Development with STM32F7 discovery

A few pointers regarding development with an STM32F7 discovery board. My intention with this powerful board is to be able to sync wave files to a tap-tempo BPM (kinda Ableton Live like), and take the device up on stage with my band.

The board:

STM32F7_Development_Kit

The STM32F7 disco runs at ~200Mhz, has support for DSP instructions (hardware floating point unit) and a lot, lot more. My first step was to make development easy, fast and “Arduino” like – since I’m really comfortable with that. I tried available options like STM32WB, Keil, Eclipse IDE plugins, etc but those did not work for me.

My current development setup is build around the great examples by postspectacular who offers a day-course synth building focussing on the STM32F7 disco. Check out his github repo! His setup offers a flexible makefile that compiles all projects without the need for an IDE. The examples are clear, step by step and easy to follow and extend upon.

My only extra need was more debug information. The Arduino way of just outputting over Serial.print did not work. So I did some research regarding gdb, the GNU project debugger. Since the makefile also supplies an ELF file, setup was quick:

I’m working in example 05, so to make debugging possible I edited the ex05.make file and changed the CFLAGS line to this:

CFLAGS += -O2 -ffast-math -g

Less optimisation (O2 instead of O3) and a -g flag to include debugging symbols.

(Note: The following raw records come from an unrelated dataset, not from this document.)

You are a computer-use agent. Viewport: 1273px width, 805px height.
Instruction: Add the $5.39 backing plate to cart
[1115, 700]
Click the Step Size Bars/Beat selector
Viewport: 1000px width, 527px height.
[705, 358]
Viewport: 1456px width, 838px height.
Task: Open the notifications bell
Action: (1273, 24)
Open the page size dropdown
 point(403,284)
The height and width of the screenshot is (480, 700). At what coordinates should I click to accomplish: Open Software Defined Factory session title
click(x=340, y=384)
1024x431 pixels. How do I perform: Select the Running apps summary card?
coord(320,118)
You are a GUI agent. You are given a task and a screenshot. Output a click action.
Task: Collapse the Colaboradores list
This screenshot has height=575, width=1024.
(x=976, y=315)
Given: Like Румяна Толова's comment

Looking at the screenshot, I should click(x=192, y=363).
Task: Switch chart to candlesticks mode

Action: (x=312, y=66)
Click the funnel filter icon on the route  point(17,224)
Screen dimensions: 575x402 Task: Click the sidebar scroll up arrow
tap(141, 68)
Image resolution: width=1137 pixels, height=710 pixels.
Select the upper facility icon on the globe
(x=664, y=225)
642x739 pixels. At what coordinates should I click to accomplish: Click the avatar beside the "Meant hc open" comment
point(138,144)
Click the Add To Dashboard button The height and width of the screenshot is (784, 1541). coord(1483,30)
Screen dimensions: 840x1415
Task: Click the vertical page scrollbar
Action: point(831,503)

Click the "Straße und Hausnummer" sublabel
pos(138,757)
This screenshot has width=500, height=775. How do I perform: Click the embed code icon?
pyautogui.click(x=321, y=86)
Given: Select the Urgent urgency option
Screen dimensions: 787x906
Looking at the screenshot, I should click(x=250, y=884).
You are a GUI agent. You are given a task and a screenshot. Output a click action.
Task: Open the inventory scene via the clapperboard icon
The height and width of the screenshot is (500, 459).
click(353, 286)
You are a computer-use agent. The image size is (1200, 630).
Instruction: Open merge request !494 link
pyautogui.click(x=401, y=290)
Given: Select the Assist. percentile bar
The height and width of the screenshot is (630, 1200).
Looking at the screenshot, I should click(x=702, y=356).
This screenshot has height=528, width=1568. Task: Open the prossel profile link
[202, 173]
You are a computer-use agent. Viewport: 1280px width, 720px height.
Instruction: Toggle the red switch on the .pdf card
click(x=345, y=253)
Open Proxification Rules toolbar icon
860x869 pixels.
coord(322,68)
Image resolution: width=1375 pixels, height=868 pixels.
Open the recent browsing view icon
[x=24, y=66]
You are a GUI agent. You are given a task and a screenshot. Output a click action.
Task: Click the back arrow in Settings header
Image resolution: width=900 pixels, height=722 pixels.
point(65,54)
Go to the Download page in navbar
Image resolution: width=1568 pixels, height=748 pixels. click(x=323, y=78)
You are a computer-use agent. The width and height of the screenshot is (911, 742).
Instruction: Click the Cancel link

I compiled the st-link gdb-server for OSX (texane on github). From the directory: /Users/Arthur/Development/embedded/tools/stlink/build/Release/src/gdbserver I’m running the st-util utility with: ./st-util -m -n

In an other terminal I’m running the arm gdb with the compiled ELF from example 5:

arm-none-eabi-gdb -tui –eval-command=”target extended-remote localhost:4242″ bin/ex05/app.elf

Or, if I just want to test the compiled application:

cp bin/ex05/app.bin /Volumes/DIS_F746NG/

update: guess you’ll have to upload the new compiled binary to the board using the last command, before initiating a debug session!